Article Preview
TopIntroduction
Collocations, recurrent word combinations, have been widely recognized as an important aspect of vocabulary knowledge (Firth, 1957; Lewis 2008; Nattinger & DeCarrico, 1992; Sinclair, 1991, Nation, 2013). Dictionaries and most recently, corpus analysis tools (i.e. concordancers and the like) are the two main resources that learners draw on while acquiring such knowledge. Printed dictionaries are the popular and traditional collocation learning resource—for example, the BBI Combinatory Dictionary of English (Benson et al., 1984), the Dictionary of Selected Collocations (Hill and Lewis 1997) and the Oxford Collocation Dictionary (2009)—dedicated to assist learners in mastering this essential knowledge. With corpus analysis tools, learners can enter a word and explore what words are most likely to occur before or after it. These tools, whether web-based (e.g. the Collins COBUILD Corpus, WebCorp, WebCollocate, Mark Davies’ Brigham Young Corpora, COCA) or stand-alone (e.g., WordSmith Tools, AntConC) are specifically designed for linguists, and come with different interfaces, search functions and the presentation of results that are mostly in the form of keyword-in-context (KWIC) fragments and incomplete sentences. In terms of retrieving collocations, they facilitate the search for two-or three-word collocations.

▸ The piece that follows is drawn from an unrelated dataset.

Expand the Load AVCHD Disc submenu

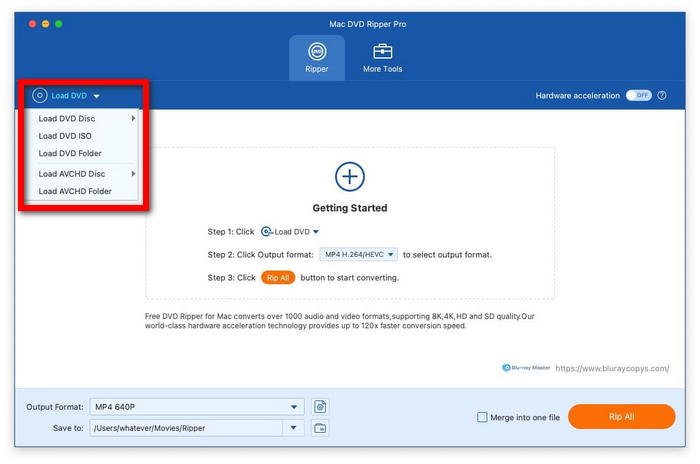(72, 174)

Corpus-based tools have been explored by many researchers and teachers to facilitate collocation learning with promising results as demonstrated in the literature (Boulton & Cobb, 2017). They have been used in helping students find correct word combinations (e.g. “casue a problem” vs. “bring a problem”) (Yoon, 2008; Chen, 2011; Daskalovska, 2015; Vyatkina, 2016), understand the subtle meaning of certain verbs that lack direct L1 equivalents: synonyms (e.g. construct, build, and establish), hypernyms (e.g. create and compose) (Chan and Liou, 2005), and identify common word choice errors in student writing (Chambers and O’Sullivan, 2004; Wu, et al. 2009). Johns (1991) used the term “data-driven learning” (DDL) to describe this approach that centers on fostering learners’ skills in becoming a “language researcher”. Despite DDL’s great potential as presented in the literature, DDL has not been widely accepted by mainstream language educators (Leńko-Szymańska & Boulton, 2015, p. 3). Technical challenges that face both teachers and students go some way to explain the reluctance in implementing DDL in classroom. This view is supported by the results of a large-scale survey conducted by Tribble on using corpora in language teaching (Tribble, 2015).

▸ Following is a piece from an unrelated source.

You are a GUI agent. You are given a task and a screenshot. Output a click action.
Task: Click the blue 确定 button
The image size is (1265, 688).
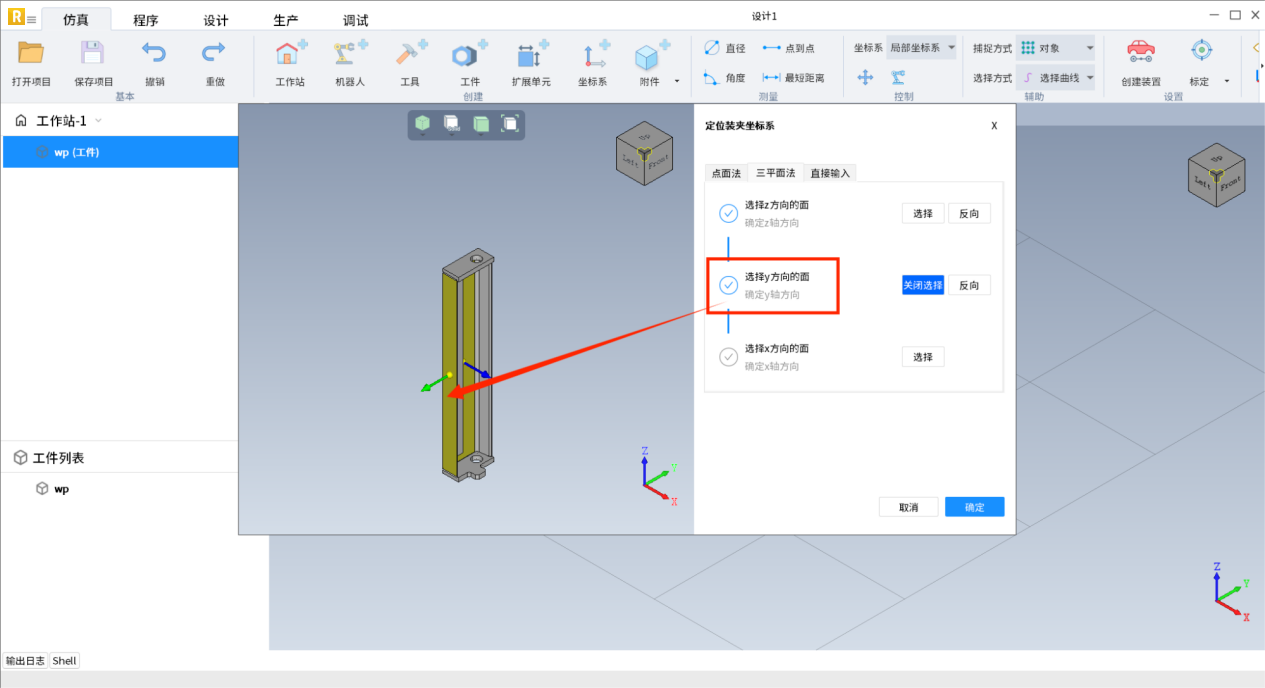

User-friendliness and free access are reported to be two major factors in influencing the willingness of respondents to use corpora, while “don’t know how to”, “are not familiar with” are among the reasons for not using corpora. DDL researchers have also reported several factors that may hinder corpus use, including requirements of metalinguistic knowledge (e.g., part-of-speech tags) to formulate queries, unfamiliarity with complex search interfaces and functions, overwhelming results, and difficulties in locating and interpreting target language features in concordances (Yoon & Hirvela, 2004; O'Sullivan & Chambers, 2006; Yeh, Li, & Liou, 2007; Chen, 2011; Rodgers et al., 2011; Boulton, 2012a; Chang, 2014; Geluso & Yamaguchi, 2014; Daskalovska, 2015). For example, Chang (2014) asserts that the differing interfaces and functions of various corpus tools further increases the technical challenge whereby learners generally need to learn a new system in order to access a different corpus.